Modern Korean is often written horizontally from left to right. When the writing space is long vertically but limited horizontally, vertical writing is utilized. The basic unit of language expression is the word, and each word is composed of one or more characters. There are many different ways to write characters.
Traditional Chinese is usually written vertically from top to bottom. However, in order to make more space for the writing, Chinese characters are sometimes split into two parts: a radical and a phonetic element. The two elements are brought together when they are needed in order to create a new character. For example, the character "人" (person) is made up of the radical "人" and the phonetic "氏" (clan).
Korean uses a unique system of han'gŭl to write words. Each syllable has a corresponding logographic character that can be used to write a whole sentence. Han'gŭl was developed in the 4th century AD by Buddhist monks in what is now South Korea. It's based on the native alphabets of China and Japan at that time. These alphabets were using phonetic symbols which were later incorporated into Chinese characters.
Chinese, Japanese, and Korean are more adaptable and can be written from left to right or vertically from top to bottom (with vertical lines proceeding from right to left). In Chinese publications, for example, both orientations can sometimes be mixed on a single page.
Because of this similarity, the direction in which characters are written is called "directionality". Characters are always read in order, from top to bottom and left to right. However, some characters are written with their components drawn from different directions (such as 日 for its Japanese reading), so they can be interpreted differently depending on the direction in which they are read.
Korean has no specific directionality regarding writing, but most words are read from left to right. Some adjectives, however, may be read either way depending on the context; for example, "나쁜" ("napchae") means "bad", but "나우" ("naou") means "good".
The only way to determine the reading direction of a word is by looking at the character(s) used to write it. For example, "김" ("kim") is usually read "left to right", but if we replace it with "吉" ("jik"), then we know that it should be read "right to left".
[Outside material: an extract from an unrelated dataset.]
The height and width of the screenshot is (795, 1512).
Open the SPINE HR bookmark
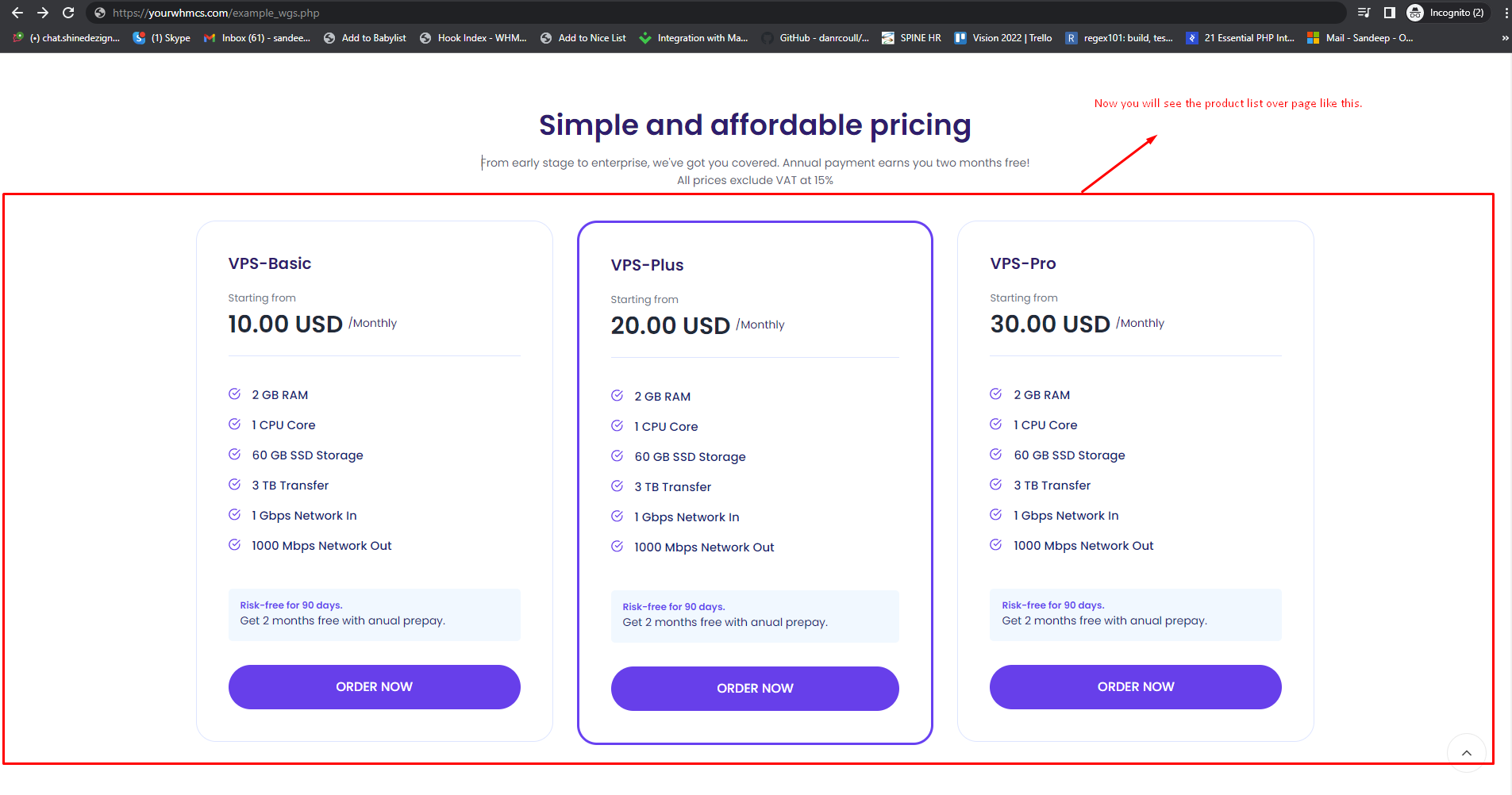(912, 38)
Chinese, Japanese, and Korean are traditionally written vertically in columns from top to bottom and arranged from right to left, with each new column beginning to the left of the previous one. However, modern Chinese writing is generally read horizontally from left to right, like English.
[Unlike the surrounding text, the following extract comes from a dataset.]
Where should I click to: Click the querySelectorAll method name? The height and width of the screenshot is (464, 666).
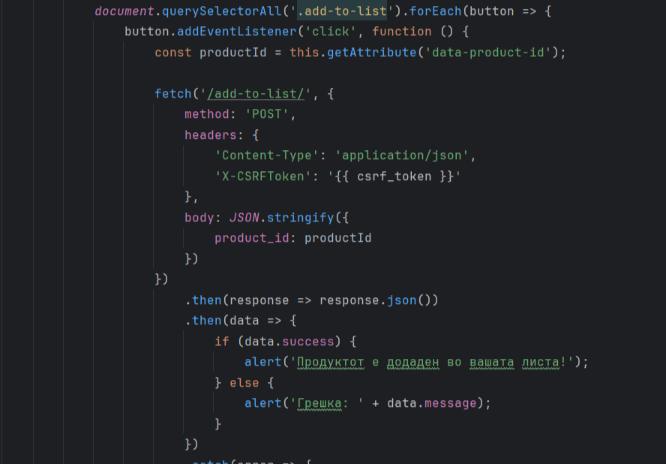(221, 11)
In traditional Chinese writing, words are divided into characters, which are then grouped into lines. The order in which these elements are found on a page is called their "form". Forms are unique to each word and cannot be changed without changing the whole character. For example, imagine that we want to change the form of wang to match that of xu. We could do so by replacing it with an identical character, but because they are not identical characters, this would make them pronounce differently and thus mean different things. Instead, we must replace it with another character that has the same sound but a different meaning: nong.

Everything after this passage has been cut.